◆ COMPLETE THE FOLLOWING ◆
a - In the Harry Potter commentary, why does Voldemort count as a living rebuke of his own separatist ideology? Answer in one to three sentences.
b - List every real-world historical figure named in the Harry Potter commentary. Leave out the author of the series.
c - Resume the Harry Potter commentary from the point where it stops, keeping its style.

They thought Voldemort had the right idea, they were all for the purification of the Wizarding race, 
getting rid of Muggle-borns and having purebloods in charge.

Two horrific wars? “Muggle” registration?


Hmm, ya think…?

The parallels become more apparent as the series progresses, in part because Rowling’s storyline becomes darker and more adult in sensibility. Voldemort’s puppet regime, with its murderously efficient Snatchers*...




"They're everywhere--gangs trying to earn gold by rounding up Muggle-borns and blood traitors, 
there's a reward from the Ministry for every one captured."

and its anti-Muggle propaganda...

Harry looked more closely and realized that what he had thought were decoratively carved thrones were actually mounds of carved humans...
men, women and children, all with rather stupid, ugly faces, 
twisted and pressed together to support the weight of the handsomely robed wizards.

"Muggles," whispered Hermione. "In their rightful place."

evokes the Third Reich, with Voldemort as Adolph Hitler, Death Eaters like the Carrows and Yaxley as Hitler’s ministers, and the Snatchers as the SS/Brownshirts. Interestingly Voldemort, like Hitler, is a living rebuke of his own separatist ideology—much as the dark-eyed and -complected, stocky Hitler idolized the Aryans, He-Who-Must-Not-Be-Named is himself a half-blood, sired by the Muggle Tom Riddle.

Other parallels:


  • Bellatrix, Andromeda and Narcissa Black = the Mitford sisters.

    There were actually six Mitford sisters, but like the Blacks, they were an aristocratic family encompassing quite divergent political views. Unity Mitford is the clear inspiration for Bellatrix--Unity became part of Hitler’s inner circle and was quite infatuated with him. Andromeda, who rejects her family’s ideology of blood purity in order to marry a Muggle-born, is probably a counterpart to Jessica Mitford, who similarly rejected her privileged background and embraced Communism. [Fun fact--J.K. Rowling actually named her daughter after Jessica Mitford.]



  • Minister of Magic Cornelius Fudge (whose increasingly desperate attempts to convince the wizarding world that everything is FINE, You-Know-Who is NOT coming back) = Winston Churchill’s hapless predecessor, Neville Chamberlain.  Like Chamberlain, Fudge served as minister during an interim period between two devastating wars; Goblet of Fire and Order of the Phoenix reflect something of how England’s mood must have been in that eerie waiting period in the mid-to-late ‘30s.

◆ RECORD LIST ◆

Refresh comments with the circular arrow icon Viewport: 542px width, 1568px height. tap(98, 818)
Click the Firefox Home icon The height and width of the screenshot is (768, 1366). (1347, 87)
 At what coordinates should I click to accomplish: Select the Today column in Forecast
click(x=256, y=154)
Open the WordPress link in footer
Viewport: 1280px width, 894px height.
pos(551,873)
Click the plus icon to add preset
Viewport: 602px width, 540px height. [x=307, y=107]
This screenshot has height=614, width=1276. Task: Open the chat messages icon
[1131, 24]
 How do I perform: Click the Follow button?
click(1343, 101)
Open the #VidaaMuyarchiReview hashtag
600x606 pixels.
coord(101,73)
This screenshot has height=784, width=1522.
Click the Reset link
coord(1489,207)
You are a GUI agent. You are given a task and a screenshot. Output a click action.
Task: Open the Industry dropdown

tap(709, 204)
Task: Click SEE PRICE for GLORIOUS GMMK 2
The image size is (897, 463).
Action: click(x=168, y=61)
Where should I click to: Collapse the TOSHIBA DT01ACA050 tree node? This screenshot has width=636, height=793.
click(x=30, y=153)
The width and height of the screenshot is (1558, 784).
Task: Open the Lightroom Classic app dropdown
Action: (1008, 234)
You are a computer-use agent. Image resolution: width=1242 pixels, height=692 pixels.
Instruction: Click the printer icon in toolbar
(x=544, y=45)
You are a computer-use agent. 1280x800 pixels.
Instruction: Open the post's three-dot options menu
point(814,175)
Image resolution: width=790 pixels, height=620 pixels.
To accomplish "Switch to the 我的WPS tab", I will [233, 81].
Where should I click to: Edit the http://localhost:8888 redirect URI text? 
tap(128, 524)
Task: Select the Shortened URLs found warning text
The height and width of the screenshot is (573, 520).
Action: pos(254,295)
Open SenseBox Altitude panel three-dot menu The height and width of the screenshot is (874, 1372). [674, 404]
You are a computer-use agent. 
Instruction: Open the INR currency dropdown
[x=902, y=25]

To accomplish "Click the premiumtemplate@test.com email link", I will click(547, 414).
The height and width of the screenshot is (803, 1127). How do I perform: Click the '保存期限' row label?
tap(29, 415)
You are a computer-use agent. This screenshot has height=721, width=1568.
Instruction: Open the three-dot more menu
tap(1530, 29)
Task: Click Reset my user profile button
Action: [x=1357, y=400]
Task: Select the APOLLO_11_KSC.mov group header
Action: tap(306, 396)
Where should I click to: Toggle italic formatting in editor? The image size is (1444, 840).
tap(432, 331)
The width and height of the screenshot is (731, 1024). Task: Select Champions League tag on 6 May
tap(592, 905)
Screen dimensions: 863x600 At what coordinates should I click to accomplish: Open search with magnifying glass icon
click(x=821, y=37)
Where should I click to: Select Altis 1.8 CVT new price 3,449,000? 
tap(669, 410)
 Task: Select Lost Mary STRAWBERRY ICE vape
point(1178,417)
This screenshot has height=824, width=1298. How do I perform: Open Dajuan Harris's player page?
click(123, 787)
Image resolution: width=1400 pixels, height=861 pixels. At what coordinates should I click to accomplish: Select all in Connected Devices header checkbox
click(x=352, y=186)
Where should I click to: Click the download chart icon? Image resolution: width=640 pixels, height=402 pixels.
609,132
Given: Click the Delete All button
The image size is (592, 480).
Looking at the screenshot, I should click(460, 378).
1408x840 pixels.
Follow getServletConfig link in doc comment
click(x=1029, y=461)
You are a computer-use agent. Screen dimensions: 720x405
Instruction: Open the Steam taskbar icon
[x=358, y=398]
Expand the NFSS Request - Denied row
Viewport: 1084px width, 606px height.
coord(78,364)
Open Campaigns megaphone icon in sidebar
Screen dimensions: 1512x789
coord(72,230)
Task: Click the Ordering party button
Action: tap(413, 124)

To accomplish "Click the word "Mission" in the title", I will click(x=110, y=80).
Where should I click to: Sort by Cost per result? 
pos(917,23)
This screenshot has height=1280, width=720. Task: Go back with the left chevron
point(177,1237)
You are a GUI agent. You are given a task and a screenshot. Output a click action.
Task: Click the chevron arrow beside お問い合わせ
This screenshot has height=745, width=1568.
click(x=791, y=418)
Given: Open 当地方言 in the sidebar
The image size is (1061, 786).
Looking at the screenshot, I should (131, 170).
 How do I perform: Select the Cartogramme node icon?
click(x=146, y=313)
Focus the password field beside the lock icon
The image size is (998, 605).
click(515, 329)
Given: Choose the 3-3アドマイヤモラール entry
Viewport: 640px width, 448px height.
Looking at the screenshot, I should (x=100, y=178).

◆ THE RESULTS ◆
a - Voldemort champions blood purity and wants to rid the wizarding world of Muggle-borns. Yet he is himself a half-blood, fathered by the Muggle Tom Riddle. In the same way, the dark-eyed, dark-complected, stocky Hitler idolized the Aryans.

b -
- Adolph Hitler
- Unity Mitford
- Jessica Mitford
- Winston Churchill
- Neville Chamberlain

c -
"I see no evidence to the contrary!" shouted Fudge, his face purpling. "It seems to me that you are all determined to start a panic that will destabilize everything we have worked for these last thirteen years!"

Another children’s classic that hints at World War II is the movie version of Chitty Chitty Bang Bang [the book, written by James Bond creator Ian Fleming, has a very different storyline]. Anyone who’s seen this movie remembers the terrifying Child Catcher** who tempts Jemima and Jeremy out of hiding with visions of cream puffs, ice cream and treacle tarts “…all freeee to-day!” and then claps them into a caged vehicle and carries them off. Their father later discovers that all of Vulgaria’s children are in hiding, living in the sewers, to avoid the same fate. As creepily effective a plot device as this is [and “Hushabye Mountain,” sung by the father to the children underground, is perhaps the most haunting moment in the movie], it’s even more interesting when you consider that Teutonic Vulgaria is a metaphor for Nazi Germany--which would make the children the Jews in hiding.

*The Snatchers are reminiscent of the Greifers, Jews who managed to survive openly in Germany during the Holocaust by informing on other Jews in hiding. [The word greifer even means the same thing; it translates to grabber or catcher.] I highly recommend Stella, a fascinating, terribly depressing book about a well-known Berlin Griefer, Stella Goldschlag, also known as the Blonde Poison.

**If you can believe it, the stage version of Chitty actually makes the Child Catcher even creepier, with a song called “Kiddy-Widdy-Winkies,” which includes such nightmare-inducing lyrics as:

I can't see or hear you—
But smell that I'm near you—
My dear sweet—
Kiddy-Widdy-Winkies....

Sunday, July 10, 2011

Prince Albert got married last weekend!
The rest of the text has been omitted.